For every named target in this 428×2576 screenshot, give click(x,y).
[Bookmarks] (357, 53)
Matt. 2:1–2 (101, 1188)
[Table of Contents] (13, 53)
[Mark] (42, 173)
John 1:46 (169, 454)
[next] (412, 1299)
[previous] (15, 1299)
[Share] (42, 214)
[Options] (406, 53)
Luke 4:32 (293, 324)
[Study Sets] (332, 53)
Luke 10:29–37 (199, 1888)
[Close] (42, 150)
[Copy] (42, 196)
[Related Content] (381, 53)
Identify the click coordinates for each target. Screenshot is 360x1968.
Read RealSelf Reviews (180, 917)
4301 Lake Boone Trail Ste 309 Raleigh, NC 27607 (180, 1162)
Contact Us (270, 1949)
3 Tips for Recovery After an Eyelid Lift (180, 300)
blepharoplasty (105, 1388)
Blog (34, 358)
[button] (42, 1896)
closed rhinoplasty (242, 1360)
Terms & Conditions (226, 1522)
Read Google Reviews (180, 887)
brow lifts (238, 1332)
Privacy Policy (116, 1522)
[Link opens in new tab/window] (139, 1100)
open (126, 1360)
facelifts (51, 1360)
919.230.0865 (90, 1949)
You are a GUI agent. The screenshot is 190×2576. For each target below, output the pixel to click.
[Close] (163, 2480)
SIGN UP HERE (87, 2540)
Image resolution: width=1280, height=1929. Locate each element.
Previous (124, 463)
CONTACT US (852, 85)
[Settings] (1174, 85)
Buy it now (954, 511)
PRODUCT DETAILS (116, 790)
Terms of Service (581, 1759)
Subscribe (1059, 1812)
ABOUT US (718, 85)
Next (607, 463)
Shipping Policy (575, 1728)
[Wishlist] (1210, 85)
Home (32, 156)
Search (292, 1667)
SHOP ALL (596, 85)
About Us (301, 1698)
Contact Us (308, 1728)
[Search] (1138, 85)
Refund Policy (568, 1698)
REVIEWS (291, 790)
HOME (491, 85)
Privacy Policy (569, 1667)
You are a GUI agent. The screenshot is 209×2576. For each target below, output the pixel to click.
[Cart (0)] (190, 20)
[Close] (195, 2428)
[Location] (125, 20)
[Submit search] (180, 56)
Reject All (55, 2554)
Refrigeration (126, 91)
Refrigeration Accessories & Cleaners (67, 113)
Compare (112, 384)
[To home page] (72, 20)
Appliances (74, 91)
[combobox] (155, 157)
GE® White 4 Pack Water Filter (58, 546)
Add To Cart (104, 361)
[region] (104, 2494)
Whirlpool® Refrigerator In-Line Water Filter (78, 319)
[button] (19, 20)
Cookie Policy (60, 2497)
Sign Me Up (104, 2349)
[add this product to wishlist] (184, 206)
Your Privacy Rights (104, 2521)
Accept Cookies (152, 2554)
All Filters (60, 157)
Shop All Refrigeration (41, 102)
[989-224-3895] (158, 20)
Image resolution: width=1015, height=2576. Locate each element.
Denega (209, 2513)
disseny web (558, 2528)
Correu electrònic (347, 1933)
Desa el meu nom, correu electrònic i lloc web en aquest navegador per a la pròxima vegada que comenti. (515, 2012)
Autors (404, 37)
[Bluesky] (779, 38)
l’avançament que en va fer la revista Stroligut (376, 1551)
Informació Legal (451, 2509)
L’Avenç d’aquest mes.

▸ **REQUIRED ACTION**:
Repeat every record exactly, so that nothing is lost or altered.

▸ **RESPONSE FOR THIS EXERCISE**:
For every named target in this 428×2576 screenshot, give click(x,y).
[Bookmarks] (357, 53)
Matt. 2:1–2 (101, 1188)
[Table of Contents] (13, 53)
[Mark] (42, 173)
John 1:46 (169, 454)
[next] (412, 1299)
[previous] (15, 1299)
[Share] (42, 214)
[Options] (406, 53)
Luke 4:32 (293, 324)
[Study Sets] (332, 53)
Luke 10:29–37 (199, 1888)
[Close] (42, 150)
[Copy] (42, 196)
[Related Content] (381, 53)
Identify the click coordinates for each target. Screenshot is 360x1968.
Read RealSelf Reviews (180, 917)
4301 Lake Boone Trail Ste 309 Raleigh, NC 27607 (180, 1162)
Contact Us (270, 1949)
3 Tips for Recovery After an Eyelid Lift (180, 300)
blepharoplasty (105, 1388)
Blog (34, 358)
[button] (42, 1896)
closed rhinoplasty (242, 1360)
Terms & Conditions (226, 1522)
Read Google Reviews (180, 887)
brow lifts (238, 1332)
Privacy Policy (116, 1522)
[Link opens in new tab/window] (139, 1100)
open (126, 1360)
facelifts (51, 1360)
919.230.0865 (90, 1949)
You are a GUI agent. The screenshot is 190×2576. For each target below, output the pixel to click.
[Close] (163, 2480)
SIGN UP HERE (87, 2540)
Image resolution: width=1280, height=1929. Locate each element.
Previous (124, 463)
CONTACT US (852, 85)
[Settings] (1174, 85)
Buy it now (954, 511)
PRODUCT DETAILS (116, 790)
Terms of Service (581, 1759)
Subscribe (1059, 1812)
ABOUT US (718, 85)
Next (607, 463)
Shipping Policy (575, 1728)
[Wishlist] (1210, 85)
Home (32, 156)
Search (292, 1667)
SHOP ALL (596, 85)
About Us (301, 1698)
Contact Us (308, 1728)
[Search] (1138, 85)
Refund Policy (568, 1698)
REVIEWS (291, 790)
HOME (491, 85)
Privacy Policy (569, 1667)
You are a GUI agent. The screenshot is 209×2576. For each target below, output the pixel to click.
[Cart (0)] (190, 20)
[Close] (195, 2428)
[Location] (125, 20)
[Submit search] (180, 56)
Reject All (55, 2554)
Refrigeration (126, 91)
Refrigeration Accessories & Cleaners (67, 113)
Compare (112, 384)
[To home page] (72, 20)
Appliances (74, 91)
[combobox] (155, 157)
GE® White 4 Pack Water Filter (58, 546)
Add To Cart (104, 361)
[region] (104, 2494)
Whirlpool® Refrigerator In-Line Water Filter (78, 319)
[button] (19, 20)
Cookie Policy (60, 2497)
Sign Me Up (104, 2349)
[add this product to wishlist] (184, 206)
Your Privacy Rights (104, 2521)
Accept Cookies (152, 2554)
All Filters (60, 157)
Shop All Refrigeration (41, 102)
[989-224-3895] (158, 20)
Image resolution: width=1015, height=2576. Locate each element.
Denega (209, 2513)
disseny web (558, 2528)
Correu electrònic (347, 1933)
Desa el meu nom, correu electrònic i lloc web en aquest navegador per a la pròxima vegada que comenti. (515, 2012)
Autors (404, 37)
[Bluesky] (779, 38)
l’avançament que en va fer la revista Stroligut (376, 1551)
Informació Legal (451, 2509)
L’Avenç d’aquest mes.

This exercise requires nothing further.